• Brief
Express these lines as a JSON list of strings, one string per line, leaving out blank lines. Include every entry.

##### Materials provided #####

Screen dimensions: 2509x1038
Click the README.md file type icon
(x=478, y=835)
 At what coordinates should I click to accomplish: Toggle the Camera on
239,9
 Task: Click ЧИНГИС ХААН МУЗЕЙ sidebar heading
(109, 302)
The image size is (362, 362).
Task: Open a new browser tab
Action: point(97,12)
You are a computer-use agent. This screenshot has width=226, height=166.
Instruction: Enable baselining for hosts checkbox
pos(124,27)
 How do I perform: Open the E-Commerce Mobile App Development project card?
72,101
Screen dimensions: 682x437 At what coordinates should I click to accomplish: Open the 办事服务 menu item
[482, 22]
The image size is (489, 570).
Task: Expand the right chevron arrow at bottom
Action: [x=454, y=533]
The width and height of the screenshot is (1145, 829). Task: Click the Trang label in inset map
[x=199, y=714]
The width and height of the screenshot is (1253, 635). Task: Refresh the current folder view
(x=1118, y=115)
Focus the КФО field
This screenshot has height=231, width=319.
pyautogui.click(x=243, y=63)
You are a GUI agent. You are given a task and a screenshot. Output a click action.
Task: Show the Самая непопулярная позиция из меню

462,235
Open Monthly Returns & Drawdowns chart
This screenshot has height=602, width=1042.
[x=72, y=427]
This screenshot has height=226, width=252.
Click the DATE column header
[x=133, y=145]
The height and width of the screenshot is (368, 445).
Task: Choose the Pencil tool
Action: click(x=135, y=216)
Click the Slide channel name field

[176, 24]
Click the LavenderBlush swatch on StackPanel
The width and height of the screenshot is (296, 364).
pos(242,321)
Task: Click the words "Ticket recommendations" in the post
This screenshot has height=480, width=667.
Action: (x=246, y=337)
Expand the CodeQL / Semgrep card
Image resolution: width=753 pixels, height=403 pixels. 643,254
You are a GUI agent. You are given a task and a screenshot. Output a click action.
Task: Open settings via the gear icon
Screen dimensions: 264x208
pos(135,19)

#####

• Task response
[
  "Screen dimensions: 2509x1038",
  "Click the README.md file type icon",
  "(x=478, y=835)",
  " At what coordinates should I click to accomplish: Toggle the Camera on",
  "239,9",
  " Task: Click ЧИНГИС ХААН МУЗЕЙ sidebar heading",
  "(109, 302)",
  "The image size is (362, 362).",
  "Task: Open a new browser tab",
  "Action: point(97,12)",
  "You are a computer-use agent. This screenshot has width=226, height=166.",
  "Instruction: Enable baselining for hosts checkbox",
  "pos(124,27)",
  " How do I perform: Open the E-Commerce Mobile App Development project card?",
  "72,101",
  "Screen dimensions: 682x437 At what coordinates should I click to accomplish: Open the 办事服务 menu item",
  "[482, 22]",
  "The image size is (489, 570).",
  "Task: Expand the right chevron arrow at bottom",
  "Action: [x=454, y=533]",
  "The width and height of the screenshot is (1145, 829). Task: Click the Trang label in inset map",
  "[x=199, y=714]",
  "The width and height of the screenshot is (1253, 635). Task: Refresh the current folder view",
  "(x=1118, y=115)",
  "Focus the КФО field",
  "This screenshot has height=231, width=319.",
  "pyautogui.click(x=243, y=63)",
  "You are a GUI agent. You are given a task and a screenshot. Output a click action.",
  "Task: Show the Самая непопулярная позиция из меню",
  "462,235",
  "Open Monthly Returns & Drawdowns chart",
  "This screenshot has height=602, width=1042.",
  "[x=72, y=427]",
  "This screenshot has height=226, width=252.",
  "Click the DATE column header",
  "[x=133, y=145]",
  "The height and width of the screenshot is (368, 445).",
  "Task: Choose the Pencil tool",
  "Action: click(x=135, y=216)",
  "Click the Slide channel name field",
  "[176, 24]",
  "Click the LavenderBlush swatch on StackPanel",
  "The width and height of the screenshot is (296, 364).",
  "pos(242,321)",
  "Task: Click the words \"Ticket recommendations\" in the post",
  "This screenshot has height=480, width=667.",
  "Action: (x=246, y=337)",
  "Expand the CodeQL / Semgrep card",
  "Image resolution: width=753 pixels, height=403 pixels. 643,254",
  "You are a GUI agent. You are given a task and a screenshot. Output a click action.",
  "Task: Open settings via the gear icon",
  "Screen dimensions: 264x208",
  "pos(135,19)"
]